- [Saved entries]:
-- Opening Marker --

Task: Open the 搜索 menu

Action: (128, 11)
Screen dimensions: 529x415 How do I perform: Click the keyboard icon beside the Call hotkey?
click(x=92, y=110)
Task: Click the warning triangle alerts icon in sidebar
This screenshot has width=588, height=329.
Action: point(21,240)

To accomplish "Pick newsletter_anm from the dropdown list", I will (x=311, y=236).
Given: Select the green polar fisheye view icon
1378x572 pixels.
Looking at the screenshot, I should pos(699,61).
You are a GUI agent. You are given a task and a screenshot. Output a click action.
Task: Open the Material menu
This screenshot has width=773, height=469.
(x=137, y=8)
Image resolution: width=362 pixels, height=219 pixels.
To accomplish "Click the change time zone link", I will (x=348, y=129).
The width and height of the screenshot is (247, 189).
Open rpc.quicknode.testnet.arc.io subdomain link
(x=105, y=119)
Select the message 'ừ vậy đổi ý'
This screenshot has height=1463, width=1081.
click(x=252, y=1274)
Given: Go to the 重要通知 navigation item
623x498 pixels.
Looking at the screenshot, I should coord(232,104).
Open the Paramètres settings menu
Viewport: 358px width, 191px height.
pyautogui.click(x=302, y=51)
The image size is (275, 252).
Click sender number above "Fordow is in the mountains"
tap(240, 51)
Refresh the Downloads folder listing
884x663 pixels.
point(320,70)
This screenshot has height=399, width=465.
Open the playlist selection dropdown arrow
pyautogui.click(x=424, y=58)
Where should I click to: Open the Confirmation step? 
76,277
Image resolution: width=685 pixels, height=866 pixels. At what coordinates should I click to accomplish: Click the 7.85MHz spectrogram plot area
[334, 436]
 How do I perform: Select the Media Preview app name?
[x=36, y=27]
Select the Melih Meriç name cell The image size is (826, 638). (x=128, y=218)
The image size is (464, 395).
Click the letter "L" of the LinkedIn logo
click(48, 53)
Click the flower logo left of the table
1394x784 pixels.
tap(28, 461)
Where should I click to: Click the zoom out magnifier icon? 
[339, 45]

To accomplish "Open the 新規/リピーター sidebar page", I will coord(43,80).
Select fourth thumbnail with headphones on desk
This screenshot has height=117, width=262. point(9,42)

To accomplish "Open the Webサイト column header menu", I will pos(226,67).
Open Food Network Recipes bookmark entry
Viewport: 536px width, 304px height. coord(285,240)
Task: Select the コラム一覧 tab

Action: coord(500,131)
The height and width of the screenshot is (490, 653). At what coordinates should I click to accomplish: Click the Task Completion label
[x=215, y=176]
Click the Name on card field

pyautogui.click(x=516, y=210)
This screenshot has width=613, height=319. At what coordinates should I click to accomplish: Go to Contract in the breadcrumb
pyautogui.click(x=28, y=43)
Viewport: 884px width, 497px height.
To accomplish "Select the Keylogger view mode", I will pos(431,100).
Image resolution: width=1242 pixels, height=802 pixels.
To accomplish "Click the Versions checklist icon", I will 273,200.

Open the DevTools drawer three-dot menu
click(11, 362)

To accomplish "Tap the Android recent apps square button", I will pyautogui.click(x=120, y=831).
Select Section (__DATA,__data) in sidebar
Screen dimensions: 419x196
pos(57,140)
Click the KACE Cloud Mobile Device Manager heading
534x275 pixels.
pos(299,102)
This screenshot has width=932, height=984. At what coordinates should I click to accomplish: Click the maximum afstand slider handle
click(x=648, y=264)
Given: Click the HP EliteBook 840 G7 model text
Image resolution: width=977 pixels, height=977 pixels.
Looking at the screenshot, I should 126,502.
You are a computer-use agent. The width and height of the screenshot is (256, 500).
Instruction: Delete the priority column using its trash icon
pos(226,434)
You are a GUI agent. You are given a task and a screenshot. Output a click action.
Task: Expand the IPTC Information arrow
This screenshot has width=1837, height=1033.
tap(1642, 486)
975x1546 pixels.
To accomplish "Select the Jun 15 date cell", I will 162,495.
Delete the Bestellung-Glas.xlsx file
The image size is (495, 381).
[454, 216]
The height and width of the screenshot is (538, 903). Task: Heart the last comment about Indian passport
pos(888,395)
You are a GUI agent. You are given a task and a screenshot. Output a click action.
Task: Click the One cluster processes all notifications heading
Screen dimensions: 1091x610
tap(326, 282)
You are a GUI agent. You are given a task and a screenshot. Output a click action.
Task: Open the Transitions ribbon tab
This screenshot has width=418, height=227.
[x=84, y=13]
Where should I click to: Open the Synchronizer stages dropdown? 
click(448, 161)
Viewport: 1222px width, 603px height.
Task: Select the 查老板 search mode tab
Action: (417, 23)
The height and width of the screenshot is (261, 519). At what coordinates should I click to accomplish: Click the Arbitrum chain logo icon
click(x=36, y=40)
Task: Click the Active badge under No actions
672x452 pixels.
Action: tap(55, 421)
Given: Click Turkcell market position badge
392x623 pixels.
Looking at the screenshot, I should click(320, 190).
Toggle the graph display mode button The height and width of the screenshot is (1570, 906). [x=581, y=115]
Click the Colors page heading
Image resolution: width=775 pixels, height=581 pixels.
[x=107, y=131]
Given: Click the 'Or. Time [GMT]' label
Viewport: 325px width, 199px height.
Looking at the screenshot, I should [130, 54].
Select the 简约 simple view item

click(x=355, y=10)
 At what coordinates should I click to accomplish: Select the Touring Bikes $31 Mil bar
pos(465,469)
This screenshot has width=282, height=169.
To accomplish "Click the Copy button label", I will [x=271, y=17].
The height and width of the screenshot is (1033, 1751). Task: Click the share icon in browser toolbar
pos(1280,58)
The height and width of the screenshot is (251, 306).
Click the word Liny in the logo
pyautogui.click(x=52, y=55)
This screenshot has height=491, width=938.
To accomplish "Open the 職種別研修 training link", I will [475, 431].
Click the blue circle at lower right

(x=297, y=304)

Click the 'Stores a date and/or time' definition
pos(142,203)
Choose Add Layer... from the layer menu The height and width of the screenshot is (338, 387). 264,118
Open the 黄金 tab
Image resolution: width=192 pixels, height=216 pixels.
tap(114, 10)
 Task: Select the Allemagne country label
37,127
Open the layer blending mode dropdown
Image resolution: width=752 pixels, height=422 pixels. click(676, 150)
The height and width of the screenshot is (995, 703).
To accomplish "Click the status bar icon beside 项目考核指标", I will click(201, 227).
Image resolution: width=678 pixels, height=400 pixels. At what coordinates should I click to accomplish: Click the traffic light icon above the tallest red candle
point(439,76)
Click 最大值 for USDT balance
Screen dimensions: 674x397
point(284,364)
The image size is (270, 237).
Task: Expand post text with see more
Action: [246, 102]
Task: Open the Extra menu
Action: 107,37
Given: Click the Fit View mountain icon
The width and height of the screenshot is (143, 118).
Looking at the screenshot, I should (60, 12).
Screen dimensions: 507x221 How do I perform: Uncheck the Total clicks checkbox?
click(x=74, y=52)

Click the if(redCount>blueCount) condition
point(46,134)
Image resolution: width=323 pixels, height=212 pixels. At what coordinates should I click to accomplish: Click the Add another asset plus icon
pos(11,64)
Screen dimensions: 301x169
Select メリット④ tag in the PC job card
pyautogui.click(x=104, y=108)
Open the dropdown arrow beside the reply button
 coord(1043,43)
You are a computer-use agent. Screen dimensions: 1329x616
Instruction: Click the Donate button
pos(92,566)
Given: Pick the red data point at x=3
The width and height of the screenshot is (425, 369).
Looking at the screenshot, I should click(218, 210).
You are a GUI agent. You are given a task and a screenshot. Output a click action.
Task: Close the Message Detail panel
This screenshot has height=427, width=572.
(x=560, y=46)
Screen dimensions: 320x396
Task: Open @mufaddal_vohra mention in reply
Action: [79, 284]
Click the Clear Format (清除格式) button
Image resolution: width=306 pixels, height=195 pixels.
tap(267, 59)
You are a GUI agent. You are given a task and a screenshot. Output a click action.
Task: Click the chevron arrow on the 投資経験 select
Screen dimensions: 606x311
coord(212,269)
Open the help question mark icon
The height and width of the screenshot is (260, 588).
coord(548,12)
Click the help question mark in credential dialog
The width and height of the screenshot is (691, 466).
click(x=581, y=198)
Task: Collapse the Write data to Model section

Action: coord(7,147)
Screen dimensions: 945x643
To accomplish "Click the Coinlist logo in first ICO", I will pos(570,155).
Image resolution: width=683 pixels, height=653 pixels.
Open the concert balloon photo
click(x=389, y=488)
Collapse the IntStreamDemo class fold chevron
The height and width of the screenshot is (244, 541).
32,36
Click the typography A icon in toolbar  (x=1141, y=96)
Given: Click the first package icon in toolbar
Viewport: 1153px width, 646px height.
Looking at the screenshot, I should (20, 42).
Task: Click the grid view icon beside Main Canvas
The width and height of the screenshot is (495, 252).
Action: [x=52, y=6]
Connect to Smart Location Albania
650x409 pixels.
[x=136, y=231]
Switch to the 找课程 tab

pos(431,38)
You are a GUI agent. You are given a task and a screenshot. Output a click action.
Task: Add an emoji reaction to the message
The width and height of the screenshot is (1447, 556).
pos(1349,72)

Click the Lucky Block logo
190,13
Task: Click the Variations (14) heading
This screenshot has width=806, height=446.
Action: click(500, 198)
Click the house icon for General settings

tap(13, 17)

-- Closing Marker --

- [Aim of the task]: Search the records for the string "sidebar" and, wherever a line contains it, please copy that line.

- [Reply to the task]:
Task: Click the warning triangle alerts icon in sidebar
To accomplish "Open the 新規/リピーター sidebar page", I will coord(43,80).
Select Section (__DATA,__data) in sidebar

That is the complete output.